The day 1 differentiated cells showed >90% of Brachyury+GFP+, while both Brachyury and GFP expression were negative at day 0.

Expected Outcomes

We routinely obtain an electroporation efficiency between 33% to 50% using the GFP control plasmid included in the P3 Primary Cell 4D-Nucleofector X Kit L.

We seed 20 cells/well for the H1 hESCs based single-cell clone generation, and routinely obtain around 30 single-cell clones per 96-well plate.

PCR screening results suggest the efficiency of homozygous knockin clones is up to 32%, and heterozygous knockin clones is up to 90%. Variation exits and depends on the different genes and different sgRNA target sites. However, single-cell clones generated in 2 × 96-well plates is usually enough for us to screen the correct knockin clones.

Limitations

The CRISPR vector PX330 (addgene #42230) used in the protocol contains sgRNA expression cassette, as well as a wildtype CAS9 endonuclease (Ran et al., 2013). While it is the most efficient CRISPR tool vector, it creates double-strand break (DSB) in the genome which may potentially cause more off-targets and DNA damage response (Ihry et al., 2018) (Haapaniemi et al., 2018). PX335 (addgene #42335), the SpCas9 nickase (D10A) based the CRISPR vector may be better for your knockin experiments to decrease the DSB side effect. Alternatively, ribonucleoprotein (RNP) which contain Cas9 protein and gRNA generated in vitro may be used (Chen et al., 2016). Since RNP only stay in cells shortly it may also decrease the off-target effects. Using deep sequencing such as whole genome sequencing (Veres et al., 2014) to verify potential random integration of the plasmids and any off-target effect is needed for clinical or transnational use of the edited cells.

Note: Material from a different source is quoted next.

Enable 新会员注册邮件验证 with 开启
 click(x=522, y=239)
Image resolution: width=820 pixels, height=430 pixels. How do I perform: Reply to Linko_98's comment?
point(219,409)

Inserting a reporter tag into a gene locus can potentially affect the expression or the function of the gene. If possible, we prefer the 3′ end for knockin and recommend Cre-mediated excision of the drug selection cassette in the final product. We also favor the generation of heterozygous clones. Since CRISPR/Cas9 is very efficient to generate DSB in both alleles in this protocol, expect roughly half of the heterozygous clone candidates to contain indels in the non-KI allele. Therefore, please do not rely on PCR product size but use Sanger sequencing to confirm the sequence of each allele at the edited locus.

Aberrant karyotyping and differentiation ability could exist in some clones. Appropriate characterization is highly recommended.

Troubleshooting

Problem

In Electroporation:

Rampant cell death after electroporation.

Potential Solution

Double check that the electroporation program is optimized for your cell line and media choice. Also, ensure that your plate has been covered with Matrigel for at least an hour.

Problem

In Single-Cell Clone generation and Mesoendoderm Differentiation:

My medium choice is different from Stemflex.

Potential Solution

Using other medium (ie. mTeSR or E8) is fine. However, the Pulse Code must be optimized for each hPSC cell line and culture medium beforehand when using the 4D-Nucleofector for electroporation reaction. When splitting to single-cell clones, dilute Rock inhibitor in your medium to a concentration of 10 μM before seeding to the 96-well plate. Change to fresh media without Rock inhibitor after 2 days, and every 4 days after.

Problem

In Puromycin Selection and Collecting the Surviving Clones:

Cells do not die after antibiotic selection

Potential Solution

In our case, dramatic cell death will be apparent in the first 4 days of puromycin selection. If not, either an increase in antibiotic concentration or an increase in days of exposure to the antibiotic could help with this selection.

Problem

In Puromycin Selection and Collecting the Surviving Clones:

Cells become ball-like after antibiotic selection

Potential Solution

If cells become ball-like, passage once with EDTA. Cells will grow normally after passaging once before splitting to single-cell.

Problem

In PCR to verify the positive single-cell clones:

PCR amplify the insert yield no band or non-specific band

Potential Solution

Optimize the PCR system or PCR program. If the result does not improve, design and synthesize more pairs of primers and try again.

Problem

In Sanger sequencing verification for PCR product:

PCR product sequencing fail.

Potential Solution

Amplify more PCR product and using gel extraction to get more clean sequencing sample.